2.4 million records is considerably less than 540 million. Seems to me I need something to reduce the number of records under consideration before even attempting a random row type thing.

I really like weedpacket's point here:

A precondition for (x1,y1) being within n miles of (x2,y2) is that the difference between x1 and x2 cannot be more than n miles itself. Ditto for y1 and y2. This adds additional tests that can be made to filter the potential results.

If I could first use simple comparisons like that--or better yet check indexed values in my event table to weed out events before the distance calculation gets applied, that might speed things up much more dramatically.

for instance:

$max_distance = 50; // find everything within 50 miles
$max_longitude_difference = $max_distance / MILES_PER_LONGITUDE_RADIAN; // use some safe value for MPLR
$max_latitude_difference = $max_distance / MILES_PER_LATITUDE_RADIAN; // this should be constant

$sql = " SELECT e.id 
        FROM events e, zips z
        WHERE e.zip = z.zip
        AND index_field < 5
        AND (ABS(" . $my_longitude_radians . "-z.longitude_radians) < " . $max_longitude_difference . ")
        AND (ABS(" . $my_latitude_radians . "-z.latitude_radians) < " . $max_latitude_difference . ")
        AND (" . MILES_PER_RADIAN . 
"*(2*asin(sqrt(POWER(sin((" . $my_latitude_radians . " -z.lat_rad)/2),2) + cos(" . $my_latitude_radians . ")*cos(z.lat_rad)*POWER(sin((" . $my_longitude_radians . " - z.long_rad)/2),2)))) < " . $x . ")
        ORDER BY RAND()
        LIMIT 0,5";

Would those extra checks before the nasty calculation cause mysql to skip the calculation for records that are obviously out of bounds?

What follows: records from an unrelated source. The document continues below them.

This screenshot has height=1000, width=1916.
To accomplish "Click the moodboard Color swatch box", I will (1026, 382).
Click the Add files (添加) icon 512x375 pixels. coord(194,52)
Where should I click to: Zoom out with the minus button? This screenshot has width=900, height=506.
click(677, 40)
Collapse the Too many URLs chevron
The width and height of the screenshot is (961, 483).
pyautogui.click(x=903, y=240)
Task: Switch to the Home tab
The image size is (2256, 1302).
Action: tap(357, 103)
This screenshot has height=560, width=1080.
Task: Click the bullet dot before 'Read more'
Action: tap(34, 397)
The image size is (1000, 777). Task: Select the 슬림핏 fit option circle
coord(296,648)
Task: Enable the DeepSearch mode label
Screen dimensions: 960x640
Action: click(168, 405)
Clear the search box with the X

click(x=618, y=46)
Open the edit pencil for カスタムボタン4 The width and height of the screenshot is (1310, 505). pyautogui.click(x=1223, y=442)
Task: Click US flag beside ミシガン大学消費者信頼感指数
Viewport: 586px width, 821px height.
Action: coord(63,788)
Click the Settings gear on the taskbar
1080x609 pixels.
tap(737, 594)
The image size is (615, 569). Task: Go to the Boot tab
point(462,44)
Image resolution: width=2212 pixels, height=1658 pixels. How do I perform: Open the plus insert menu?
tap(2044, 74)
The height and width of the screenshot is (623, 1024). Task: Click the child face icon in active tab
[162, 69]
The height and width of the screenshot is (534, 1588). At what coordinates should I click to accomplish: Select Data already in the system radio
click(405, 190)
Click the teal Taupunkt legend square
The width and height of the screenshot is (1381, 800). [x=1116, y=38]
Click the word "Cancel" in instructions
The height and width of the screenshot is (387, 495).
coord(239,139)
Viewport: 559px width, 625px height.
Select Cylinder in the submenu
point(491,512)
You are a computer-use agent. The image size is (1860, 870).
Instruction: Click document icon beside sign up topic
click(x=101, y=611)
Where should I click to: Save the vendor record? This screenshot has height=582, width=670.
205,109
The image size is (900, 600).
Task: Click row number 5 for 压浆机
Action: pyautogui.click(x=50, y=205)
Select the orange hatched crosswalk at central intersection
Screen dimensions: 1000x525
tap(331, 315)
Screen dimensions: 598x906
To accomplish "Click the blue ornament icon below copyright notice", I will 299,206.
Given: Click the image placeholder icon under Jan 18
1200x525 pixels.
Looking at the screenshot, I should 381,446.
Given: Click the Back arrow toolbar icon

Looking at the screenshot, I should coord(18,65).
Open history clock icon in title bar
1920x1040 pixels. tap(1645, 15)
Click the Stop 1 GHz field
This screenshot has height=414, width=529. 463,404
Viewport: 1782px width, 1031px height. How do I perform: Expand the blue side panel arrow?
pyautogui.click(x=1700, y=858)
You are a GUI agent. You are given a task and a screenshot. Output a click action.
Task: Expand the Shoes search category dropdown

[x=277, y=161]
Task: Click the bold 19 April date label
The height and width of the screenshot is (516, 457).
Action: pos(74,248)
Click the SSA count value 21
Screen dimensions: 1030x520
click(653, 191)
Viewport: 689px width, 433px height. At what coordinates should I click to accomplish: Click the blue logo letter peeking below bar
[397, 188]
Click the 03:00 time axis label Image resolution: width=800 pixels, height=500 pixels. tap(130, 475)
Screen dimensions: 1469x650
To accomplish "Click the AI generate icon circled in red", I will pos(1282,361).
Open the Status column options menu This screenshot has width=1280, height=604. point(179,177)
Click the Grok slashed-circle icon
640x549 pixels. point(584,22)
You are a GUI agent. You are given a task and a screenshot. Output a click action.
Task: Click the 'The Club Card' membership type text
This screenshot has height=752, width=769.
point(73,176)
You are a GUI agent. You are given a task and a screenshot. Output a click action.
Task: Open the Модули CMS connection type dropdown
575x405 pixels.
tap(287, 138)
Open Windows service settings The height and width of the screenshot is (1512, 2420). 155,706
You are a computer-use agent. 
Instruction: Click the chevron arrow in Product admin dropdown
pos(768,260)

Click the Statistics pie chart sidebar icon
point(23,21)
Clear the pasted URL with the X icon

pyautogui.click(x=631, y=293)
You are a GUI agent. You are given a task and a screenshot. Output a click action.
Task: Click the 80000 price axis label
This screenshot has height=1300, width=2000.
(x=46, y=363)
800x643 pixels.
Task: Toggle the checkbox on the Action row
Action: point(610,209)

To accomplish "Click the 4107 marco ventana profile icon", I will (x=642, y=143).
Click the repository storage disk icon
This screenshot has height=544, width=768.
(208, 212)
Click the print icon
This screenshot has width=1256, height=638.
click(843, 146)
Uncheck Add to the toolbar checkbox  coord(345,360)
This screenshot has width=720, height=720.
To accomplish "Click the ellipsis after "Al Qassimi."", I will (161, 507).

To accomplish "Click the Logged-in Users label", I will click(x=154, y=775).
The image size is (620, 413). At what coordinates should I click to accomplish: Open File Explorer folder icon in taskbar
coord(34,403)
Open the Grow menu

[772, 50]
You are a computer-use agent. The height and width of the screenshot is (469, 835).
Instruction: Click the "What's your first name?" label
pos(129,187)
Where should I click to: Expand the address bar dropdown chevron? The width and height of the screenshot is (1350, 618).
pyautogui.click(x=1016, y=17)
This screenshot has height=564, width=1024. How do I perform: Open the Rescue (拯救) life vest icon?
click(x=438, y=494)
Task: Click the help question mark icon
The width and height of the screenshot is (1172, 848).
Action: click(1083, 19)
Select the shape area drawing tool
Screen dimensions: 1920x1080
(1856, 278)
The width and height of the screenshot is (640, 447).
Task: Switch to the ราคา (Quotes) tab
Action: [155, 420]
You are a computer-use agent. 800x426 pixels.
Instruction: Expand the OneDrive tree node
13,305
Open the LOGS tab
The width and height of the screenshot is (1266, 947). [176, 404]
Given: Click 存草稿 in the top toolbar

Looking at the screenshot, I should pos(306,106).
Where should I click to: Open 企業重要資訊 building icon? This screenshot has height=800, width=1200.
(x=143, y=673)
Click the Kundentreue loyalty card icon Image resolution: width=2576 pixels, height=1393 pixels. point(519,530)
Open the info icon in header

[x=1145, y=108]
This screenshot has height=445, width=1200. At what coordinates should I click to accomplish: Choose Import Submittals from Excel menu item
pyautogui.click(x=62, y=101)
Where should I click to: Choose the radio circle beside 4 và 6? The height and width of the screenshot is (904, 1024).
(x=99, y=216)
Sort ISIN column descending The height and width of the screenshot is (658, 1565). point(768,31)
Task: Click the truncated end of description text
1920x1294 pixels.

There seem to be several components to the performance problem here. One is reducing the nastiness of the calculations being done. Hopefully this can be done by checking easier calculations as in that last bit of code i just typed. A second is to use ORDER BY RAND() and LIMIT to hopefully skip the calculation on all the records. I'm skeptical that approach will actually limit the amount of calculations that MySQL will perform. A third approach is summary tables of some kind.

I have no experience at all with temporary tables, but it had occurred to me that when a user selects a zip code Z and radius R, I could create a temporary table that calculated the distance to all zip codes within R miles of Z. If they choose no radius, then no distance calculation is necessary.

dschreck

just cache them....

ie:

get your 5 results. put them into a different db. group them by numbers or sets if you will..
If someone puts in a zip, you search the cache DB for that zip, if it comes back with something, grab that group set. if there's no set for that zip yet, create one.

then you could do the " SORT BY RAND() LIMIT 0,5 " once you have a cache db.

kthx.

sneakyimp

dschreck wrote:
just cache them....

Sadly, the client has indicated that the randomly displayed events should change with each page access so I can't cache the returned events.

However, I have considered caching another type of data. When a user selects a zip code and radius for events to view, I could create a table containing all zip codes within that radius.

Then, when finding events, i could find the appropiate zip/radius table and just do a join on the zips in there or select all the zips in the zip/radius table and create a WHERE ZIP IN (ZIP1, ZIP2, ZIP3) clause in my query that would limit the event results automatically by distance.

EDIT: I have never once in my life created a temporary table in a MySQL database. The ones I have seen have all had totally random names. How might I keep track of which temporary table belongs to zip code 90026 and radius 20 miles?